## Textauszug
'''

Nach dem Wortlaut des Gesetzes bestimmt sich das Maß des nachehelichen Unterhaltes nach den so genannten „ehelichen Lebensverhältnissen“. Die Rechtsprechung hierzu wurde aber mehr und mehr ausgedehnt, richterrechtlich hieß es schließlich, dass die „ehelichen Lebensverhältnisse“ auch nach der Scheidung noch immer „wandelbar“ sind und dass somit Umstände, die erst nach der Scheidung auftreten, gleichwohl die ehelichen Lebensverhältnisse und damit das Maß des Unterhaltes beeinflussen.

Namentlich war diese Rechtsprechung bezogen auf den Fall der Wiederverheiratung. Der Umstand der Wiederverheiratung wirkte sich unmittelbar aus auch auf das Maß des Unterhaltes. Die Gerichte sind nämlich davon ausgegangen, dass für die Bemessung des Unterhaltsbedarfes sowohl das Einkommen des geschiedenen Ehegatten, des Unterhaltspflichtigen als auch das Einkommen des neuen Ehegatten zusammen gezogen werden müsse und dieses dann durch drei geteilt wird (so genannte „Dreiteilung“).

'''

## Datenauszug
'''

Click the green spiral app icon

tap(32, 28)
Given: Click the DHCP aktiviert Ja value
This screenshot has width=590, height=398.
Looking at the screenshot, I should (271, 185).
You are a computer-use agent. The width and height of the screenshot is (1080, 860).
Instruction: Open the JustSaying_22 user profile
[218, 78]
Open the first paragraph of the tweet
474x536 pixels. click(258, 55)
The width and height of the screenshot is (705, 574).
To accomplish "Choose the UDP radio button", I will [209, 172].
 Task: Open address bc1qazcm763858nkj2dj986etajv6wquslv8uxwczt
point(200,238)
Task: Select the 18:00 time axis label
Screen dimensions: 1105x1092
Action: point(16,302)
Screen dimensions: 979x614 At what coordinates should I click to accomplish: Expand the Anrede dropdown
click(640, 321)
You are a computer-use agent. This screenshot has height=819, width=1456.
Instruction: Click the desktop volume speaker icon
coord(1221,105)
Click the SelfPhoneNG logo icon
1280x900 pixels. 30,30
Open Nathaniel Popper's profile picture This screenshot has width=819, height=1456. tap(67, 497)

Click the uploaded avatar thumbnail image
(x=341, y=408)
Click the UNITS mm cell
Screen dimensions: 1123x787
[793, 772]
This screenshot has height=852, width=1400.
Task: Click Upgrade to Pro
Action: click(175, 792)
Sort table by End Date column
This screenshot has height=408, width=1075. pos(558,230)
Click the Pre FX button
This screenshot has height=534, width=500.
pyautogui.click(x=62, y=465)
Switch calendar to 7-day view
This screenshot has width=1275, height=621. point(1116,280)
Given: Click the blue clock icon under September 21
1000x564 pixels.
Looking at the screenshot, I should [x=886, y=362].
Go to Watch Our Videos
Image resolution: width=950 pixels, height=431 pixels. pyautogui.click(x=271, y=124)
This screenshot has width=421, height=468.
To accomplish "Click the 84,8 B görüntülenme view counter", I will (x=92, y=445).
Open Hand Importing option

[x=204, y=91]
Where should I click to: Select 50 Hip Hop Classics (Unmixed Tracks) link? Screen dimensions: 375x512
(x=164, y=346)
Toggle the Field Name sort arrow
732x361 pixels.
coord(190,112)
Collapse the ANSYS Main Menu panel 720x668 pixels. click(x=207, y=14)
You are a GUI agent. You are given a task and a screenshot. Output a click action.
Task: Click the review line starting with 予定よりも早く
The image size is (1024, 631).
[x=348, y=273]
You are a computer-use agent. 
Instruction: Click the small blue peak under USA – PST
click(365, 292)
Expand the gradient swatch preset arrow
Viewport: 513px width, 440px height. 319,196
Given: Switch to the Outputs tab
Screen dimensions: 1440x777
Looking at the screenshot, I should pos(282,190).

'''

## Deine Aufgaben
- A) Gib den Inhalt des Textauszugs in genau zwei Sätzen wieder.
- B) Prüfe, ob die Aussagen (i), (ii) und (iii) mit dem Textauszug übereinstimmen. Antworte jeweils mit Ja oder Nein und zitiere die entscheidenden Worte.
(i) Die Wiederverheiratung hatte keine Auswirkung auf das Maß des Unterhaltes.
(ii) Bei der Dreiteilung wird das zusammengezogene Einkommen durch drei geteilt.
(iii) Nach der Rechtsprechung können auch Umstände, die erst nach der Scheidung auftreten, das Maß des Unterhaltes beeinflussen.
- C) Übertrage den Satz „Namentlich war diese Rechtsprechung bezogen auf den Fall der Wiederverheiratung.“ aus dem Textauszug ins Englische.
Die Einträge braucht man zur Bearbeitung nicht.

## Lösungen
- A) Nach dem Gesetz bemisst sich der nacheheliche Unterhalt nach den ehelichen Lebensverhältnissen. Diese galten nach der Rechtsprechung auch nach der Scheidung als wandelbar, und namentlich bei einer Wiederverheiratung zogen die Gerichte die Einkommen des geschiedenen Ehegatten, des Unterhaltspflichtigen und des neuen Ehegatten zusammen und teilten sie durch drei („Dreiteilung“).

- B)
(i) Nein: „Der Umstand der Wiederverheiratung wirkte sich unmittelbar aus auch auf das Maß des Unterhaltes.“
(ii) Ja: „dieses dann durch drei geteilt wird“
(iii) Ja: „dass somit Umstände, die erst nach der Scheidung auftreten, gleichwohl die ehelichen Lebensverhältnisse und damit das Maß des Unterhaltes beeinflussen“

- C) This case law related in particular to the case of remarriage.